(Pointing records for text and elements)
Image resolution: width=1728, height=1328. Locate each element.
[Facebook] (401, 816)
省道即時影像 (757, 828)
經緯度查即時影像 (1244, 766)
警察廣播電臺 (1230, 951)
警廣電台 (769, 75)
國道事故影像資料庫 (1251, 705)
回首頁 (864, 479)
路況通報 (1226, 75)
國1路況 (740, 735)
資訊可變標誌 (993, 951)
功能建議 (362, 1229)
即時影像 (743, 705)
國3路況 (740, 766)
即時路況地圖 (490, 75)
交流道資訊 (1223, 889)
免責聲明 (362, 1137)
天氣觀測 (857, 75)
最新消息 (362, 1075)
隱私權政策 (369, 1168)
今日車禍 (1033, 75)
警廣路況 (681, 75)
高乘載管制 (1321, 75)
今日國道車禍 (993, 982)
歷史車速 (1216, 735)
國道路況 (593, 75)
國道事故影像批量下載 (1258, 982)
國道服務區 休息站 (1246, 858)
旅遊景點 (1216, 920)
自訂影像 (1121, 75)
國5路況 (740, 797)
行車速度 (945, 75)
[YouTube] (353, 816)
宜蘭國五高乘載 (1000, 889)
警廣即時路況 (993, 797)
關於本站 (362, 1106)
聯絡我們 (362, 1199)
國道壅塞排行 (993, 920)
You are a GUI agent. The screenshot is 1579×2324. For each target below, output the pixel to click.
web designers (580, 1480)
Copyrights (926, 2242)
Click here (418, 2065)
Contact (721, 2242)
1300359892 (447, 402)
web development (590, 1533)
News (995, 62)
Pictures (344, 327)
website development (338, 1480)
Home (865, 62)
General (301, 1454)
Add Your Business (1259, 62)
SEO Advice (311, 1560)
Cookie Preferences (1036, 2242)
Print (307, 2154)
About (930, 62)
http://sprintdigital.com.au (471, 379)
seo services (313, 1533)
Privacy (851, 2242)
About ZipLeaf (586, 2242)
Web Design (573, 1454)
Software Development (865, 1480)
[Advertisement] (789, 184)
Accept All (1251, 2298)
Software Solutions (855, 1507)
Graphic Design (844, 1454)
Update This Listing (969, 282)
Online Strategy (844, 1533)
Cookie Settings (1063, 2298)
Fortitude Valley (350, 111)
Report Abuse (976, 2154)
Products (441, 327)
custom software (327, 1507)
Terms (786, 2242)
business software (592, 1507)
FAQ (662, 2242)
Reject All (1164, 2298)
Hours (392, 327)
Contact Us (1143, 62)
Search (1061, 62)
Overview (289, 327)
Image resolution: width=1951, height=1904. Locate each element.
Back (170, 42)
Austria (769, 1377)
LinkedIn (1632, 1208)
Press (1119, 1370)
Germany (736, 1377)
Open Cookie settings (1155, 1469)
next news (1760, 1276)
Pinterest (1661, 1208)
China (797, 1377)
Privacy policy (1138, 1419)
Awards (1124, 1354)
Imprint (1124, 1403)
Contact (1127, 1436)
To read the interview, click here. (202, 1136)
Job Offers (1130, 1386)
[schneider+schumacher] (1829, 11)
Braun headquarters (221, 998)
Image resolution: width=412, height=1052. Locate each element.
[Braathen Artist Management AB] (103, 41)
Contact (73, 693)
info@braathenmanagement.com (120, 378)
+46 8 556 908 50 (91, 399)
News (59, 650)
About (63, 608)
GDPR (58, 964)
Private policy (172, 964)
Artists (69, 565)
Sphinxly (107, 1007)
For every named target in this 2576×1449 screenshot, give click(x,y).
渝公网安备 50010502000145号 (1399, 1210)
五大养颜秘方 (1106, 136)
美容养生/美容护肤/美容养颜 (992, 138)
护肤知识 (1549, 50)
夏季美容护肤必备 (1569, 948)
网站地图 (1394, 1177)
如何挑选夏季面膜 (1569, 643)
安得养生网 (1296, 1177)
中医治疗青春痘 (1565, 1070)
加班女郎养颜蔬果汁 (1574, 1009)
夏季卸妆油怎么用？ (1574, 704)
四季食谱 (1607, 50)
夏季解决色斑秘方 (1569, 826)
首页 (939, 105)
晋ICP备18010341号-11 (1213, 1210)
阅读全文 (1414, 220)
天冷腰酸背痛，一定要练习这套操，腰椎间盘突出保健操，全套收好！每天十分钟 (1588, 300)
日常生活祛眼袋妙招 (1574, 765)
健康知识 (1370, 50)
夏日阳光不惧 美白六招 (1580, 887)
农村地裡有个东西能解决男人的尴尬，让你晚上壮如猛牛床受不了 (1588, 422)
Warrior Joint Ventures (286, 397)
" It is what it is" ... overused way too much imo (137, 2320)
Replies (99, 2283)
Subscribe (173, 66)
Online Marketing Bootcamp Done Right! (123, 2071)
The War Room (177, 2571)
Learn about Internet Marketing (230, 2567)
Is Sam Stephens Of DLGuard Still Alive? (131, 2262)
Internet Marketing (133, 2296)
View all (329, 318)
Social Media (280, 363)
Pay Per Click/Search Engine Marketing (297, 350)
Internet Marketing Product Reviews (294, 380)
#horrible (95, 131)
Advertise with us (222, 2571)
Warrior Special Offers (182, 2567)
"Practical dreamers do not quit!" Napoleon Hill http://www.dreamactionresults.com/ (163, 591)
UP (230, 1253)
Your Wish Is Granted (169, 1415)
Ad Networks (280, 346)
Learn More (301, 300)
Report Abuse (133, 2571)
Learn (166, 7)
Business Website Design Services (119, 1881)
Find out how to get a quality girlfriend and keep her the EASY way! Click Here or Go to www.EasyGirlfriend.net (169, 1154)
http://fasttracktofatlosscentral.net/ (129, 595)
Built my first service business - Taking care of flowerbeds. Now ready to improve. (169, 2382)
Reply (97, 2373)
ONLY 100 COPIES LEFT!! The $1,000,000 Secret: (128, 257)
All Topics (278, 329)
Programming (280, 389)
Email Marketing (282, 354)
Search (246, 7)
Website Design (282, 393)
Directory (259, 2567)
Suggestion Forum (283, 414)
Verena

- TASK OBJECTIVE -
Which lines of the material above contain the string "each"? Show all of them, treating uppercase and lowercase as different.

- RESPONSE TO THE TASK -
Image resolution: width=1728, height=1328. Locate each element.
You are a GUI agent. The screenshot is 1579×2324. For each target below, output the pixel to click.
Image resolution: width=1951, height=1904. Locate each element.
Image resolution: width=412, height=1052. Locate each element.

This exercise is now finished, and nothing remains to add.